━━━ DATA SECTION

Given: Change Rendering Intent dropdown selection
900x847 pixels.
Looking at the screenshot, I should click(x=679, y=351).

━━━━━━
━━━ DATA SECTION

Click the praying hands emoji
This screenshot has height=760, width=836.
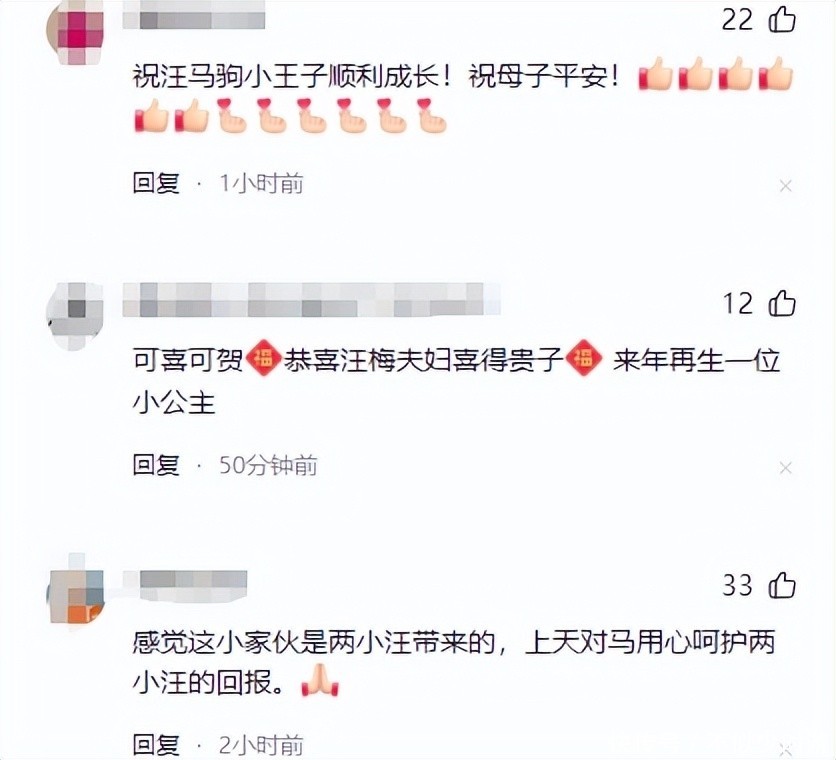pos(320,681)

━━━━━━

THE TASK:
Reproduce, word for word, the part of the material that opens with the line containing "Click the praying hands emoji" and closes with the line containing "pos(320,681)", including both of those lines. Leave the pictures out of your answer.

EXPECTED OUTPUT:
Click the praying hands emoji
This screenshot has height=760, width=836.
pos(320,681)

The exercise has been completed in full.